12 Eylül 2014 Cuma

AŞIKLAR ŞEHRİ VERONA
Mine Kayam
Çok uzuuuun bir tatilden sonra merhaba. Tatile çıkmadan önce Verona yazıma başlamıştım ama maalesef bitiremediğim için tatil sonrasına kaldı.
İtalya’ya gelip de bir “arena” görmeden olmazdı. Roma’nın bize 900 km olduğunu görünce artık seneye diye iç geçirmiştim, ama canım Burcu, “ Roma’ya gidemeyenler Verona’ya gidiyorlarmış.” Deyince hemen umutlandım ve ufak bir araştırmayla haklı olduğunu gördüm.
Hikmet annemlerle yapacağımız Venedik gezisine hemen Verona’yı da sıkıştırdım ve Cumartesi sabahı, kiraladığımız minibüsümüzle yola çıktık
Besozzo- Verona 229 km. Normalde 2,5 saatte alınabilecek bir yol ama biz yollarda durmayı sevdiğimiz için 3,5 saatte ulaşabildik.
Verona kuzeydoğu İtalyada yaklaşık 265 bin nüfuslu çok büyük olmayan bir şehir. Şehirdeki tarihi binalar çok değerli ve önemli olmalarından dolayı UNESCO Dünya Mirasları listesine girmiş.
İlk işimiz şehir merkezinde bir otopark bulmak oldu. Otoparktan çıkıp sokağa adımımı atar atmaz UNESCO’nun neden burayı Dünya Mirasları listesine aldığını anladım. Burada her taş, her doku, her yer tarihti!.
Şehre bu tarihi kapıdan giriyorsunuz. 


Otoparka çok yakın olduğu için “Bra Meydanı” ilk durağımızdı, inanılmaz güzeldi, karşımızda “Arena” bize bakıyordu.

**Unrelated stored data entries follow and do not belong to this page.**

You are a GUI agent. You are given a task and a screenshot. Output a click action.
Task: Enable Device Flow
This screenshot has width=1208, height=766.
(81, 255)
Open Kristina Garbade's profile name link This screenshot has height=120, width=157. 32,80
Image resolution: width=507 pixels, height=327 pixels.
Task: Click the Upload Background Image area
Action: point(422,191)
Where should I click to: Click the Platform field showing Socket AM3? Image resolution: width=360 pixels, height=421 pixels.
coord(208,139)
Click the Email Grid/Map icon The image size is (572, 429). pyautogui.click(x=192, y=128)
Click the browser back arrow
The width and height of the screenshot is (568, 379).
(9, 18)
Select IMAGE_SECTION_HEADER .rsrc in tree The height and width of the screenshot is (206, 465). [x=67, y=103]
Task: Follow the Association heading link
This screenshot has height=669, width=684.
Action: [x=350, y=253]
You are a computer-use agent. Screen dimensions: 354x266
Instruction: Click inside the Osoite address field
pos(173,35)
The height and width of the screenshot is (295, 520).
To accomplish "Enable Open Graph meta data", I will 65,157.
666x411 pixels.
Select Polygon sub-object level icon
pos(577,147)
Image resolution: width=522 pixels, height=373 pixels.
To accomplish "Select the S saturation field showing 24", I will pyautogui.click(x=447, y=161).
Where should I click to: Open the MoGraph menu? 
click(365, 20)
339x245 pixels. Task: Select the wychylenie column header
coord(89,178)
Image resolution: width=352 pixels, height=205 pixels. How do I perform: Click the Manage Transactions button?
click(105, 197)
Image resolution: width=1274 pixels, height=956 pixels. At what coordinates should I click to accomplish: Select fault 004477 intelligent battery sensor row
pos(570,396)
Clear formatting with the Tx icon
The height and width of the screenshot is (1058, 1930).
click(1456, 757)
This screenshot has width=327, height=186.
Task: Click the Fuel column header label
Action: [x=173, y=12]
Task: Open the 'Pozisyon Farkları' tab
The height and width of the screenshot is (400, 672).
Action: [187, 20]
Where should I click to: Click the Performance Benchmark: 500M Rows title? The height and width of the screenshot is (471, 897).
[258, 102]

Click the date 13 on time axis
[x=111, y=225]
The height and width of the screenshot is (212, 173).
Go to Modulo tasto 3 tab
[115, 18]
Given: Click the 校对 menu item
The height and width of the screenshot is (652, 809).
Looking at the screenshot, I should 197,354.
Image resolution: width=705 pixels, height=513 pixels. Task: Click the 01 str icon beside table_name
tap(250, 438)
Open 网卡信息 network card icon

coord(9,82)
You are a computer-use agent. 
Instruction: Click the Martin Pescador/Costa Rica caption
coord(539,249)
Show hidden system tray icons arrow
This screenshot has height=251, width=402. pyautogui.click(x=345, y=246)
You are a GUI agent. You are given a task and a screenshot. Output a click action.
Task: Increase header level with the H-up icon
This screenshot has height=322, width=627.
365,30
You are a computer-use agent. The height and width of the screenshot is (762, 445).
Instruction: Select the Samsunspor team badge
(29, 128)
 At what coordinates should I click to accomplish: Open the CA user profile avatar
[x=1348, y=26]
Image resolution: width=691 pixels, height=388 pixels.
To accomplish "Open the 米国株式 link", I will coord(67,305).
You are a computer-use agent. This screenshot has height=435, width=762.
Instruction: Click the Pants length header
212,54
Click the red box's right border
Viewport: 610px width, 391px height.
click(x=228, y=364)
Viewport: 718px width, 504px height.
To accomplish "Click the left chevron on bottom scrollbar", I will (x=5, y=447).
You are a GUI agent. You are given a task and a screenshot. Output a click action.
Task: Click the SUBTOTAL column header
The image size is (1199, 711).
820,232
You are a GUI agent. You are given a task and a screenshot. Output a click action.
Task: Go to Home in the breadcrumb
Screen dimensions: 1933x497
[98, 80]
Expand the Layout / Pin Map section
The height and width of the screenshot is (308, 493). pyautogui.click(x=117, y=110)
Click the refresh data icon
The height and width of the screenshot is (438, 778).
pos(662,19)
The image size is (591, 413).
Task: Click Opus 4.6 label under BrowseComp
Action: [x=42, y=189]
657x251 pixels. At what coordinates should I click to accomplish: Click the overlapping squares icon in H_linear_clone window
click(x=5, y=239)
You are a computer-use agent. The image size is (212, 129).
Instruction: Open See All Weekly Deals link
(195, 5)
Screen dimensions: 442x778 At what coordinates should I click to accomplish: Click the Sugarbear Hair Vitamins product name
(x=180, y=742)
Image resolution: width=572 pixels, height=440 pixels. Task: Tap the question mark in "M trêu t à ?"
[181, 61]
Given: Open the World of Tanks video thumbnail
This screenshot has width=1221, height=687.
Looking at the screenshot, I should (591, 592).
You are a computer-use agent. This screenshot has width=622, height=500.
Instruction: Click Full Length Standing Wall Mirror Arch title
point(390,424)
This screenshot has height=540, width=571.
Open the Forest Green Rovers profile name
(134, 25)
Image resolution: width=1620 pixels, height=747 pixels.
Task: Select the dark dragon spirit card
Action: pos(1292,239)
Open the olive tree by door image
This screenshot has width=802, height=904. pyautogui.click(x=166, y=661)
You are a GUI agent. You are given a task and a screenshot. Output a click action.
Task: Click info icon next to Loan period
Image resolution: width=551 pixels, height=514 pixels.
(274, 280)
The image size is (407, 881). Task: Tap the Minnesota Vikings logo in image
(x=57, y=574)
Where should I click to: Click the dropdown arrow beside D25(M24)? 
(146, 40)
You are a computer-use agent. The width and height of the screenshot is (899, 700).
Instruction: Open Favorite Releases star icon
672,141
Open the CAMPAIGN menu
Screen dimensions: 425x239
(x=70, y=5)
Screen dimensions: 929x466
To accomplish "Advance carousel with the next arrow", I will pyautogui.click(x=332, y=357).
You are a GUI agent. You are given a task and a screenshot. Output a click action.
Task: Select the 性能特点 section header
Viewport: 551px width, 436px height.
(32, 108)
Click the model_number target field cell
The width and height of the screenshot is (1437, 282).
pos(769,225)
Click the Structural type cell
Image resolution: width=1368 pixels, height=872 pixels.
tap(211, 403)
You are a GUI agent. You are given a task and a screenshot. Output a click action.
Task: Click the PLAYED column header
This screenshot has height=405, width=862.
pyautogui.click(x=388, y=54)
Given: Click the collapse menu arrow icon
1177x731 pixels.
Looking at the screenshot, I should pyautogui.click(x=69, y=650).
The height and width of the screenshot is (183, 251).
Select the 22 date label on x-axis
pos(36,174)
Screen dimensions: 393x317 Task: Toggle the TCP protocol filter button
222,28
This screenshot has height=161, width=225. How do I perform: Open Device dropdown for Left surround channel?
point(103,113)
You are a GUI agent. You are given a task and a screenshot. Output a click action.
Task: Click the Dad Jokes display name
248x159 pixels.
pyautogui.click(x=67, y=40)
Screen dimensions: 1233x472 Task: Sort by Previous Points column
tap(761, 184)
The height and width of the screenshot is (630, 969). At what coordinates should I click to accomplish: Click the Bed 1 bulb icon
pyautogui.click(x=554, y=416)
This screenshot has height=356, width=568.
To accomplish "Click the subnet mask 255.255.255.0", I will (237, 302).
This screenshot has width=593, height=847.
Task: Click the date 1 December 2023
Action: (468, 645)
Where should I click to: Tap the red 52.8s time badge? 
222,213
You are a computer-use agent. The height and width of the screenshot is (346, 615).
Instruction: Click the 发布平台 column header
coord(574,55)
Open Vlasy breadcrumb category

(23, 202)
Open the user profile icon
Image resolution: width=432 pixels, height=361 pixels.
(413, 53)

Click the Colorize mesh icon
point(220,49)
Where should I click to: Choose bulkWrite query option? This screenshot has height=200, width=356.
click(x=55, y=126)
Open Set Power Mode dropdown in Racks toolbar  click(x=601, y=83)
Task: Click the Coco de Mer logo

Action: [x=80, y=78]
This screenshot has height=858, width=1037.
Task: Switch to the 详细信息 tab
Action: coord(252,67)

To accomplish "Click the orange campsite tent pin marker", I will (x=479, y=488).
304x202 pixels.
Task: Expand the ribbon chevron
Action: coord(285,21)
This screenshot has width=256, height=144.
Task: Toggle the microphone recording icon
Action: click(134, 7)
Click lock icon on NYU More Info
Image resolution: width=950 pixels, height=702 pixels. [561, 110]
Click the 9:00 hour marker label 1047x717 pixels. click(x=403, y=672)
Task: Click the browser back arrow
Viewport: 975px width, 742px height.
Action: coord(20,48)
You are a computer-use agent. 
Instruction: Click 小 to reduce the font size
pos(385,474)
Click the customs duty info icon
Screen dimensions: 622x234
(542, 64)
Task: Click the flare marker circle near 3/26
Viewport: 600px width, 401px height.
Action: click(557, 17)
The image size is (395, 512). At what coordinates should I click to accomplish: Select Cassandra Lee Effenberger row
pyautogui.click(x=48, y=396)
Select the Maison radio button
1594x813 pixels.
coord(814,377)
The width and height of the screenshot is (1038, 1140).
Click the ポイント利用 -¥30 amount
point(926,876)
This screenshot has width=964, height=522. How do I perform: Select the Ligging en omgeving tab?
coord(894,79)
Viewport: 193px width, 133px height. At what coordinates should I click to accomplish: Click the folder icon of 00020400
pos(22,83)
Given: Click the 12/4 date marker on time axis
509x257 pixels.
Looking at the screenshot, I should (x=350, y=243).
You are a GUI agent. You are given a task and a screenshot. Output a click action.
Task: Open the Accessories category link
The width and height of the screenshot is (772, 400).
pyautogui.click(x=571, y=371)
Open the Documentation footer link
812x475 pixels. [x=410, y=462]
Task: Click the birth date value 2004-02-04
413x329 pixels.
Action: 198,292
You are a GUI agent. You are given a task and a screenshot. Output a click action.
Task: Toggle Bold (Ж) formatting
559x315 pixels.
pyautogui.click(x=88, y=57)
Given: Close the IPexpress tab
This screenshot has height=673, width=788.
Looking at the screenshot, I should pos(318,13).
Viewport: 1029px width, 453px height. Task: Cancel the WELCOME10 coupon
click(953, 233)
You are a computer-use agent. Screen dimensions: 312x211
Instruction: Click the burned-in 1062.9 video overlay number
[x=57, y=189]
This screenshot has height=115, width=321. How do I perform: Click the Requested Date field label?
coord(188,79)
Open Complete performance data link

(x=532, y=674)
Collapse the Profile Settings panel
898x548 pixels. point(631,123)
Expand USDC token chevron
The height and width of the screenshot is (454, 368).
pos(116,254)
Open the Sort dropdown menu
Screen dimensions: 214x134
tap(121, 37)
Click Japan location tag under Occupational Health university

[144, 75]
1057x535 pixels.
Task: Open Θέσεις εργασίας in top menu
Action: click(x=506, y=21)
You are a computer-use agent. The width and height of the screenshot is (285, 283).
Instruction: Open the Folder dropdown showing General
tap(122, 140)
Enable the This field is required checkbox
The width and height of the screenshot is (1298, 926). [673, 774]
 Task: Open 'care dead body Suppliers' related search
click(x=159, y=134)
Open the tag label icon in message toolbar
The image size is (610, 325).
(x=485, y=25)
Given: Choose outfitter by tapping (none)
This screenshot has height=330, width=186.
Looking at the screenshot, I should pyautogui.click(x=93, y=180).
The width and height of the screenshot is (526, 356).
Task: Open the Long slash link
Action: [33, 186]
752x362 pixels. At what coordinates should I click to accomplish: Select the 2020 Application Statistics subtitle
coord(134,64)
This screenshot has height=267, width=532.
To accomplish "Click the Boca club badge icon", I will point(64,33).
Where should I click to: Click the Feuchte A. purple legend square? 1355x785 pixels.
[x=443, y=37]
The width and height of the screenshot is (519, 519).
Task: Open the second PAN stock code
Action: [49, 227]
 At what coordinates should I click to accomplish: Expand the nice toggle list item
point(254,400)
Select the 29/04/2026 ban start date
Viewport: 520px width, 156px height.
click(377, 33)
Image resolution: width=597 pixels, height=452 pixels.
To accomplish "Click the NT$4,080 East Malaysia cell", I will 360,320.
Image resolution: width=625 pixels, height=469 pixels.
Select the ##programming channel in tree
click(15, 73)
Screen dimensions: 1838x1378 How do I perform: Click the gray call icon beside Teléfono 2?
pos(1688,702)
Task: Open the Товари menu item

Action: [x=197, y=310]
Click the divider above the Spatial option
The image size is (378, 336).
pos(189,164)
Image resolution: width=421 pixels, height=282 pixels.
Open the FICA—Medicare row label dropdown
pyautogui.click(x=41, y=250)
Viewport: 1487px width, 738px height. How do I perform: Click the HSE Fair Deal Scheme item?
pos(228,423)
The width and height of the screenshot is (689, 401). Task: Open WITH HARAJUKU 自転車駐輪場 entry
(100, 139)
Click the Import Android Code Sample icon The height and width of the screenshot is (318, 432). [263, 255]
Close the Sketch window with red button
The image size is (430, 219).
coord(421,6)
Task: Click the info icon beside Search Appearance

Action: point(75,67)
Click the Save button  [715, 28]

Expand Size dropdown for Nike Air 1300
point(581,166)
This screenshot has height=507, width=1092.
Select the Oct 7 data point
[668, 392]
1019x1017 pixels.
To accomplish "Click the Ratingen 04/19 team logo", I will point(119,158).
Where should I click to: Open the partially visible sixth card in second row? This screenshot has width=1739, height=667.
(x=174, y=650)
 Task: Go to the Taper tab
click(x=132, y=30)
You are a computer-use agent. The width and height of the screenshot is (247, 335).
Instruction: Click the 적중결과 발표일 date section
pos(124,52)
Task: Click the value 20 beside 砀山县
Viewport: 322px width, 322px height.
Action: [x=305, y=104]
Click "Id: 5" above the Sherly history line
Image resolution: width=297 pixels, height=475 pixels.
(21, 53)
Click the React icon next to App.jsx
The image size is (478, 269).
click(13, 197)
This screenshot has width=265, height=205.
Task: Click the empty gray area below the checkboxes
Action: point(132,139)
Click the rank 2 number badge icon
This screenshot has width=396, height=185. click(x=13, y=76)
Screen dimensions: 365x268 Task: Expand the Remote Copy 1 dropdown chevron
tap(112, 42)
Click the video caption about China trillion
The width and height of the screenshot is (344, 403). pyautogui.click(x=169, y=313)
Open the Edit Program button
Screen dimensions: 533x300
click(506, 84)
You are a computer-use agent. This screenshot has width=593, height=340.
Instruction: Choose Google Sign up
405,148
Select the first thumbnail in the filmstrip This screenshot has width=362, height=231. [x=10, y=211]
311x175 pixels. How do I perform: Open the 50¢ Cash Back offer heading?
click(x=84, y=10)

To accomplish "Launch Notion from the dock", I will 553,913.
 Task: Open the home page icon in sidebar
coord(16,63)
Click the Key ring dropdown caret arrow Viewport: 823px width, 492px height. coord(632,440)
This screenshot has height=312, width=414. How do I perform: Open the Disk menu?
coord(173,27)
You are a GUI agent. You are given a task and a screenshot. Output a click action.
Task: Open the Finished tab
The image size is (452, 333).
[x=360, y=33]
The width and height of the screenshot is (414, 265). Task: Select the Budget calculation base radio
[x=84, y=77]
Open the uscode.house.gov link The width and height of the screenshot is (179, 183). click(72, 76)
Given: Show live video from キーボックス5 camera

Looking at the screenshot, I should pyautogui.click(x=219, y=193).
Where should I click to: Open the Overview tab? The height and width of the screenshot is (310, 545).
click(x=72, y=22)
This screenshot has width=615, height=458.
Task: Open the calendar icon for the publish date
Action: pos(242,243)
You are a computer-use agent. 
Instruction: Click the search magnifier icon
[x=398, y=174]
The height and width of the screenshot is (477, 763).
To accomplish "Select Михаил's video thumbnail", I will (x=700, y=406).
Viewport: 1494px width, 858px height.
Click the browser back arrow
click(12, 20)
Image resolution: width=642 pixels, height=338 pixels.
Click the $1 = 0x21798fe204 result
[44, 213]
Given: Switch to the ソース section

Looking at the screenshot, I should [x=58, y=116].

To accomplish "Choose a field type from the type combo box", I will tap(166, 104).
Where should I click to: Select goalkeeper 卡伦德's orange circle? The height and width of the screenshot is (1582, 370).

Arena M.S. 1.yy.da tamamlanmış Antik-Roma amfi planlı gösteri merkezi. Roma’daki meşhur Collosseum ve antik Kapua şehrindeki arenadan sonra İtalya’daki üçüncü büyük amfi imiş.23.000 kişilik koltuk kapasitesi var. Yapı oval şeklinde ve 139-110 metre ölçüleri. Bu gördüğümüz iki katlı duvarlar aslında yapının iç duvarlarıymış. Üç katlı olan duvarların hemen hepsi 12.yy.da iki büyük depremle yıkılmış.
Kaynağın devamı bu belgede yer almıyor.